Debate quinzenal com primeiro-ministro mantém-se na sexta-feira
A conferência de líderes parlamentares decidiu hoje manter o agendamento do debate quinzenal com o primeiro-ministro para sexta-feira, pelas 10:00, anunciou o porta-voz, o deputado social-democrata Francisco Figueira.
O debate quinzenal com o primeiro-ministro, Luís Montenegro, estava inicialmente previsto para hoje, às 15:00, mas foi remarcado para sexta-feira para permitir que o primeiro-ministro, Luís Montenegro, se deslocasse esta tarde a Coimbra, onde se vive uma situação grave de risco de inundações.
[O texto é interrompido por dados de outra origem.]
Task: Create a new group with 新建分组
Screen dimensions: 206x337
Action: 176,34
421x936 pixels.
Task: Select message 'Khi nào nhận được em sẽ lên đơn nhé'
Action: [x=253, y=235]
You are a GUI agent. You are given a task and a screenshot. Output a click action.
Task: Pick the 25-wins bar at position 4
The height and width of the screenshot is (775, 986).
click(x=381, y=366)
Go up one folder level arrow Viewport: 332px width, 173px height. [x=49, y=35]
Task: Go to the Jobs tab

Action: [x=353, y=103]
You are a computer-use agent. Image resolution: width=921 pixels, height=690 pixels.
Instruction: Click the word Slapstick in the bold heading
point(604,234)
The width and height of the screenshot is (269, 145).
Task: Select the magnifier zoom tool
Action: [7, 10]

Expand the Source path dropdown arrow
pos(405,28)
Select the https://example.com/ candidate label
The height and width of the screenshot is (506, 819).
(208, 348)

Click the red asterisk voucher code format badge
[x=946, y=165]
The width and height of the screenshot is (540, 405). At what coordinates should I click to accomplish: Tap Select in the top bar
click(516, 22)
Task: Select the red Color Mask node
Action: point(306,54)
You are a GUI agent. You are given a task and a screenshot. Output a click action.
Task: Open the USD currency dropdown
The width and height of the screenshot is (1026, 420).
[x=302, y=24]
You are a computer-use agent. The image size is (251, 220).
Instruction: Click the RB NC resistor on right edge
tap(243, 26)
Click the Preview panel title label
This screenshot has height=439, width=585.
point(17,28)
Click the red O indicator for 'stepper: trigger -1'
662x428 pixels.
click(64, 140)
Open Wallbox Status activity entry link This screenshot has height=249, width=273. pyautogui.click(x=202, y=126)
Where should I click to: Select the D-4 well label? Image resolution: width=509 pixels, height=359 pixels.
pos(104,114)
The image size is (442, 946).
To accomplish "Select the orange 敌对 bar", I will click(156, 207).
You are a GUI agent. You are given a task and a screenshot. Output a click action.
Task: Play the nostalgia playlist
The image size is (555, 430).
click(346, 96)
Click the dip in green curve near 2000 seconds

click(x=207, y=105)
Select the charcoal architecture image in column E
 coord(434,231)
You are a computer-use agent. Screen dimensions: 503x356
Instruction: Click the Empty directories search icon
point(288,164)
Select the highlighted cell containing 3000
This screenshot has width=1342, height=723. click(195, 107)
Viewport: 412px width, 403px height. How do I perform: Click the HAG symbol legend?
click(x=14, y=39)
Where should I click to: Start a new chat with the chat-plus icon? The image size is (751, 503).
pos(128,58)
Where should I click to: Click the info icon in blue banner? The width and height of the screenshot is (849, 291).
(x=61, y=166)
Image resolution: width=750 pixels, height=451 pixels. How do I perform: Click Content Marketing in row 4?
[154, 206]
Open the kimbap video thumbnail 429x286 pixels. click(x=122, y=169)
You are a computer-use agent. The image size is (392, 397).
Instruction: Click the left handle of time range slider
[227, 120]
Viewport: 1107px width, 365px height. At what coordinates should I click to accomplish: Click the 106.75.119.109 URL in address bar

Apesar de ter havido consenso em relação ao adiamento de hoje, num momento posterior a Iniciativa Liberal comunicou que não aceitaria que o debate fosse remarcado para sexta-feira, propondo, como alternativa, a próxima semana.
Face a esta posição da Iniciativa Liberal, o presidente da Assembleia da República, José Pedro Aguiar-Branco, teve de convocar uma reunião de urgência da conferência de líderes, uma vez que a remarcação do debate com o primeiro-ministro, nos termos do Regimento, requer unanimidade.
No final da reunião, fontes parlamentares dizem que a Iniciativa Liberal, face à posição contrária das restantes bancadas, acabou por ceder no seu veto em relação à marcação para sexta-feira.
As mesmas fontes adiantam que a Inicitiva Liberal, quer por mensagem telefónica, quer por email, numa fase inicial, não se opôs de forma tácita à data proposta para o debate quinzenal com o primeiro-ministro, sexta-feira, embora sugerisse a próxima semana.
Perante os jornalistas, o porta-voz da conferência de líderes declarou: "Foi uma decisão unânime".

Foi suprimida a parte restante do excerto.